Roger wasn’t comfortable with his newfound popularity as the ‘down-home jester of pop’. He didn’t want to appear to people as a hick and fought against the unwanted label by continuing to write and record more serious music. Whenever he recorded sad songs, such as “Husbands and Wives” or “The Last Word in Lonesome is Me”, the results were astounding. Roger also recorded songs with the sole purpose of communicating his boundless joy, such as “England Swings” and “Walkin’ in the Sunshine”.

By the end of 1966, Roger was in danger of becoming over-exposed. In September of 1966, Roger was given his own NBC program; the show was cut after just thirteen weeks. In the final episode, Roger blew up the train set that was part of his show; he didn’t want anyone else to use it.

For three years, Roger recorded songs that had been written by others. In 1970, Roger finally recorded the album he had wanted to for years. Called “A Trip to the Country”, it consisted of his older songs that he had written but not recorded.

Mercury closed the Smash Record subsidiary in 1970. His last chart reaching piece for Mercury was “Hoppy’s Gone”, a song about how Hopalong Cassidy’s death signified the end of all that was just and true in America.

Roger signed on with Columbia Records after leaving Mercury and Smash Records. His first album with them was titled “Dear Folks: Sorry I Haven’t Written Lately”. In 1974, Roger wrote and sang the songs for Disney’s animated movie, “Robin Hood”.

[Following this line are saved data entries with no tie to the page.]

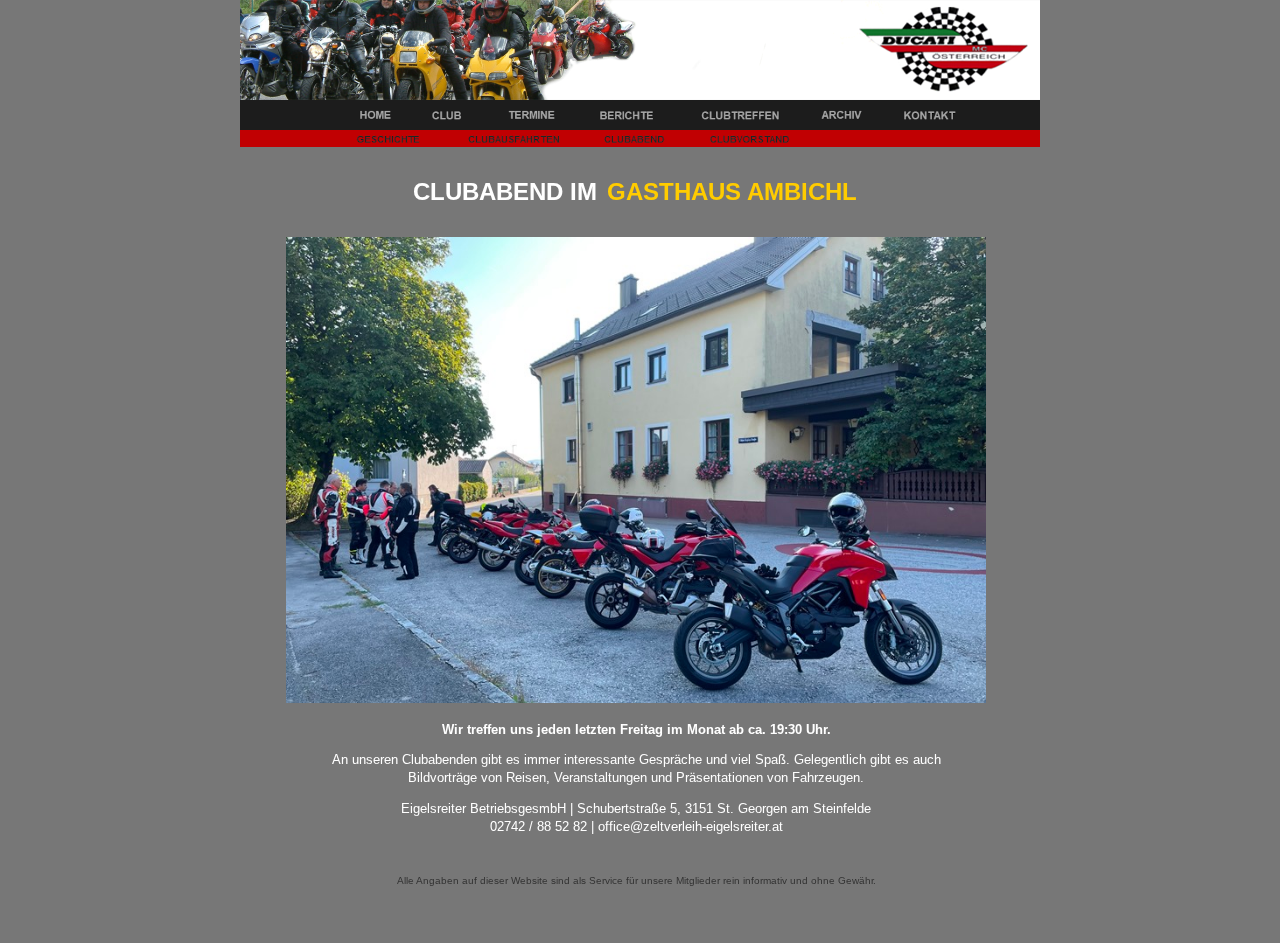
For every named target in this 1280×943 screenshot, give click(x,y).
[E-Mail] (925, 118)
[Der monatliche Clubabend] (631, 142)
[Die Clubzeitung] (512, 142)
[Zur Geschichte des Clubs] (390, 142)
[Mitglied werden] (744, 142)
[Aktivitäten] (742, 118)
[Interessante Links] (840, 118)
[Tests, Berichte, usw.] (630, 118)
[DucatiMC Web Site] (375, 118)
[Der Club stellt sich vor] (445, 118)
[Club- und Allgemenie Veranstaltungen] (530, 118)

Roger signed on with Columbia Records after leaving Mercury and Smash Records. His first album with them was titled “Dear Folks: Sorry I Haven’t Written Lately”. In 1974, Roger wrote and sang the songs for Disney’s animated movie, “Robin Hood”.

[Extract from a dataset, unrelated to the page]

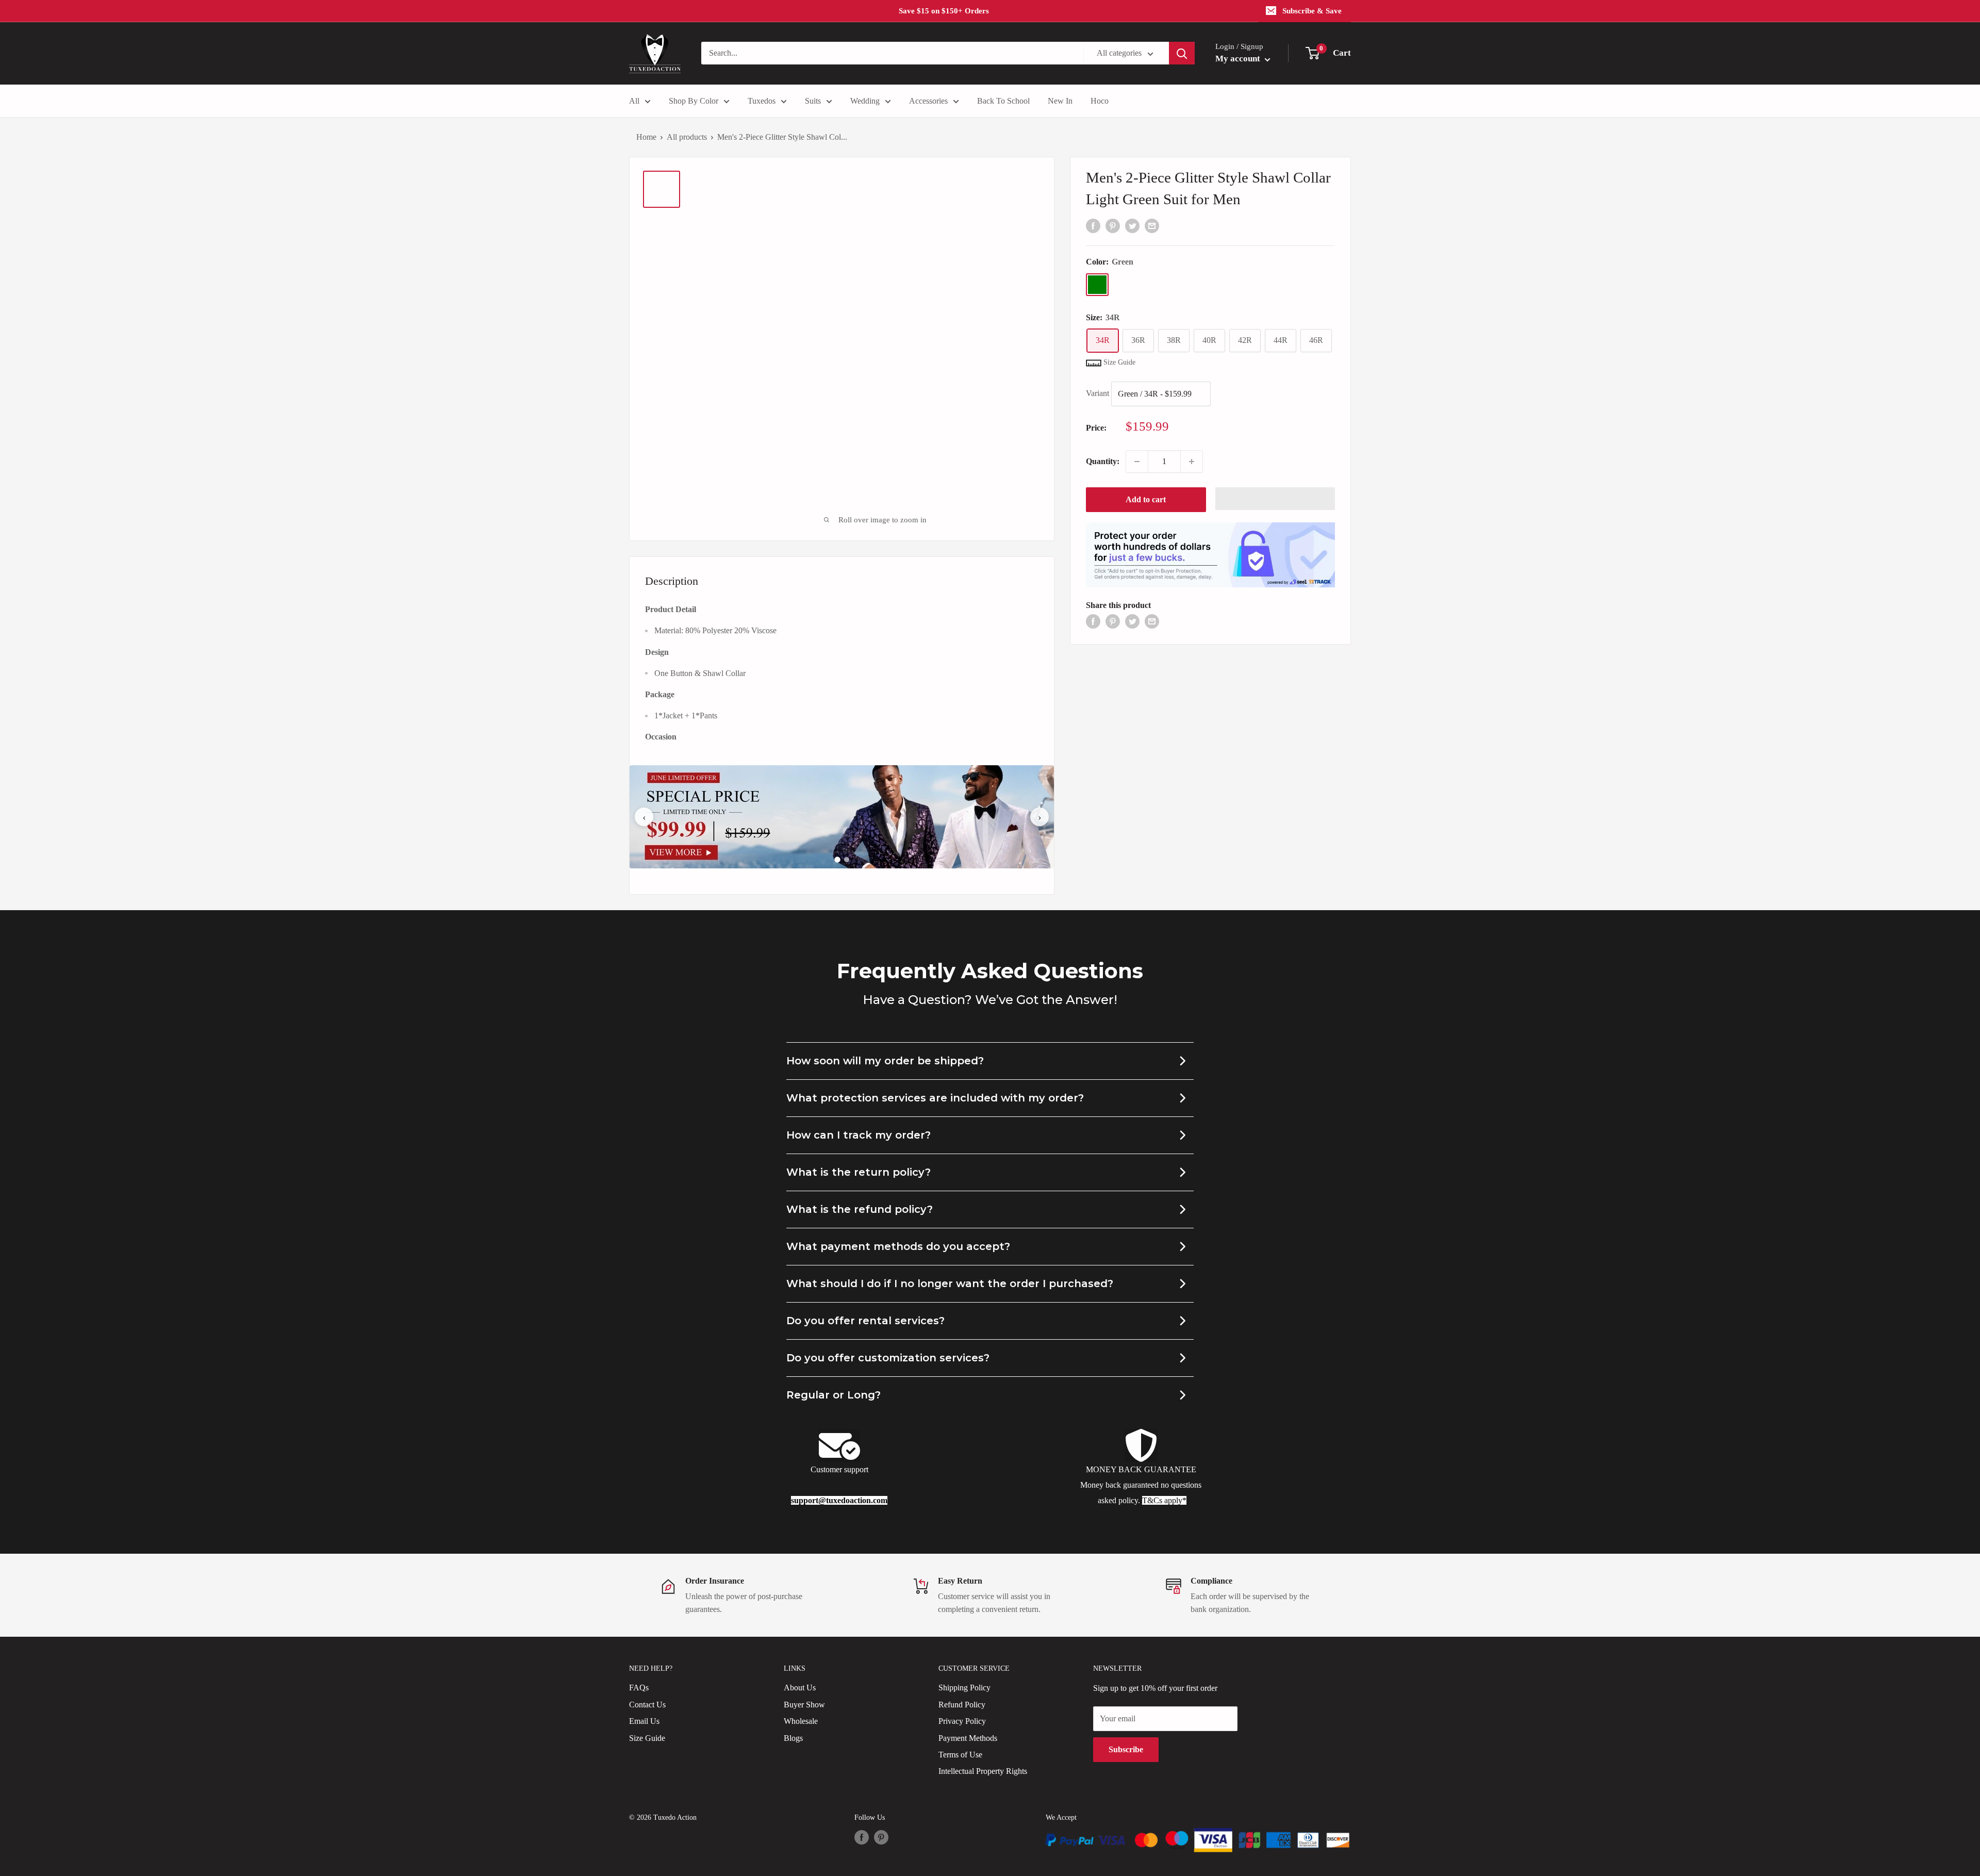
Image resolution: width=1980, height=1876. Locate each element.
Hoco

“He was truly original, and he would just add on something that we had no idea what he was doing,” laughs Mary Miller, Roger’s third wife. Formerly a member of Kenny Rogers and the First Edition, Mary worked with her husband as a back-up vocalist from the 1970’s onward. “I always joked that the first year I knew him, I didn’t understand anything he said. He had a brilliant mind and a wonderful slant on things. There was such a richness to his life.”

In 1981, Roger got a call from Willie Nelson, who had been recording a series of duet albums with his friends. When Willie asked Roger, he said, “Well, Will, you’ve done a duet with about everyone.” Willie replied, “I know, but we’re down to the M’s.” Roger agreed and offered a new song, “Old Friends,” which he had written for his mom and dad back in Oklahoma.

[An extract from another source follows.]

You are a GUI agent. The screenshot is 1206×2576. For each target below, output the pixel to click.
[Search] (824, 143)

Ray price joined them for the recording session, and the sweetly melancholy tune was well-loved by music critics. “Old Friends” was the last people heard of Roger until Big River showed up on Broadway.

Big River was the “Adventures of Huckleberry Finn” brought to life, a story that resonated very strongly with Roger. It took him over a year and a half to finish writing for the musical’s first phase. “I was writing from every corner of my heart,” Roger said. On April 25, 1985, Big River opened at New York’s Eugene O’Neal’s Theather. The musical was a hit. Roger became the first Country artist to win a Tony Award.

In September of 1990, at the urging of his manager and long time friend, Stan Moress, Roger embarked on a tour unlike any he had ever done before. Just him and a guitar. The first show was ninety minutes of Roger being himself and left the audience laughing the entire time.

Roger found out that he had lung cancer in the fall of 1991 and performed one last time during CMA week in Nashville, TN. After a year of treatment and one short-lived remission, Roger passed away in Los Angeles on October 25, 1992, at 56 years old.

A week later, a memorial service was held for him at the Ryman Auditorium in Nashville, TN. Hundreds of relatives and friends, many of whom had known him while he was the ‘Singing Bellhop’, squeezed into the Ryman. They told their favorite Roger Miller stories and listened to his music, a fitting tribute to a man who was equal parts laughter and soul.

In 1995, Roger was posthumously inducted into the Country Music Hall of Fame. “This would have been his dream come true,” Mary said. “The ultimate recognition of his songwriting and musical artistry”.

When asked how he wanted to be remembered, Roger replied, “I just don’t want to be forgotten”.